Associations With Smoking and Shared Epitope Differ Between IgA‐ and IgG‐Class Antibodies to Cyclic Citrullinated Peptides in Early Rheumatoid Arthritis

Objective Smoking and HLA–DRB1/shared epitope (SE) alleles are risk factors for rheumatoid arthritis (RA) characterized by seropositivity for antibodies targeting citrullinated proteins (ACPAs)/cyclic citrullinated peptides (anti‐CCP). Previously, mainly IgG‐class antibodies have been studied. IgA‐class antibodies are to a great extent related to mucosal immunity. The aim of this study was to explore interrelations between cigarette smoking, presence of SE, and seropositivity for circulating IgA and/or IgG anti‐CCP antibodies among patients with early RA, to determine whether ACPAs of the IgA subclass are regulated by different mechanisms than those of the IgG subclass.

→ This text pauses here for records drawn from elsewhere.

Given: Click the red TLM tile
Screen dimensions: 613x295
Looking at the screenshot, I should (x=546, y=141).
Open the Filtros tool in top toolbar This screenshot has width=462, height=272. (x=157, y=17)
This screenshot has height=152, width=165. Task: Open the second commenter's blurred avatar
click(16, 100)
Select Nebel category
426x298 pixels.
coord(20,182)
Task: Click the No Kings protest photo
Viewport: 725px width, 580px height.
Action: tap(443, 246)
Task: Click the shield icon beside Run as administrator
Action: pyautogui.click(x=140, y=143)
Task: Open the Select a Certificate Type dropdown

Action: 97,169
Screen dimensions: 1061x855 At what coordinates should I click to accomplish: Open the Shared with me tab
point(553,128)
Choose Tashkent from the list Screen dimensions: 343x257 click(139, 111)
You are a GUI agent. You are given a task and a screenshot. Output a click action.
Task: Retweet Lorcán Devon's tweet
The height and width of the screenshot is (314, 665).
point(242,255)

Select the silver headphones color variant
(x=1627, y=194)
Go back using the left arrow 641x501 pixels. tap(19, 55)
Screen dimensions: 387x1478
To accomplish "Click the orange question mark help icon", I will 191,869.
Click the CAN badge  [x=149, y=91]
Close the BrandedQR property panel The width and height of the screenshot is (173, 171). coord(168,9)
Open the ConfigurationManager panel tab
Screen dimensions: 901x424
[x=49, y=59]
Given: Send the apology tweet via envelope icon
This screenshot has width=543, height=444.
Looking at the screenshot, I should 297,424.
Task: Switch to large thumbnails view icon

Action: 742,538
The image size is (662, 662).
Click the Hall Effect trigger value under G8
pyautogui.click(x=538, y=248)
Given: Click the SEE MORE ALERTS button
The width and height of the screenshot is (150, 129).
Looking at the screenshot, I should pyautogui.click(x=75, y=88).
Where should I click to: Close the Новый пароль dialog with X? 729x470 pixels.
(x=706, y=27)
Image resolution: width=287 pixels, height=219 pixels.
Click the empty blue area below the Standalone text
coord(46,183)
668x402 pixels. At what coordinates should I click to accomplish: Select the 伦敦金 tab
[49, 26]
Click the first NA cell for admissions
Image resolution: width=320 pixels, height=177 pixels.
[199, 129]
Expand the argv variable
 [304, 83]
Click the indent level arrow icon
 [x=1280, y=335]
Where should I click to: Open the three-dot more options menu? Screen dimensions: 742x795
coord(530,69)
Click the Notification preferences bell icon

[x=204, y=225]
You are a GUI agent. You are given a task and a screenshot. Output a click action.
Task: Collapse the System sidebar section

Methods Two cohorts of patients with early RA, from the first Epidemiological Investigations of RA trial (n = 1,663) and the second Early Intervention in RA trial (n = 199), were grouped into 4 subsets based on anti‐CCP subclass status (IgG−/IgA−, IgG−/IgA+, IgG+/IgA−, and IgG+/IgA+), and each subset was compared with regard to associations with smoking (current and former) and presence of SE. Interaction between smoking and SE was calculated using the attributable proportion (AP) due to interaction (assessing deviation from additivity of effects). Results Smoking was overrepresented among IgA anti‐CCP–positive RA patients, regardless of whether IgG anti‐CCP were present, whereas in patients with IgG anti‐CCP alone, no association with smoking was found. SE alleles were overrepresented among IgG anti‐CCP–positive patients, regardless of IgA anti‐CCP status, and was not seen in patients with IgA anti‐CCP alone. An interaction between ever smoking and SE was found with regard to the risk of IgG+/IgA+ RA (AP 0.5, 95% confidence interval 0.4, 0.6). No significant interaction was observed with regard to the risk of IgG−/IgA+ RA or IgG+/IgA− RA. Conclusion In patients with RA, a history of ever smoking was associated with seropositivity for IgA anti‐CCP antibodies, whereas presence of SE was associated with seropositivity for IgG anti‐CCP antibodies. An interaction between ever smoking and the SE was limited to the RA subset characterized by seropositivity for both IgG and IgA anti‐CCP. These findings provide novel evidence that anti‐CCP–positive RA can be divided into at least 3 serologically distinct subsets associated with different risk factors, indicating different modes of pathogenesis in RA.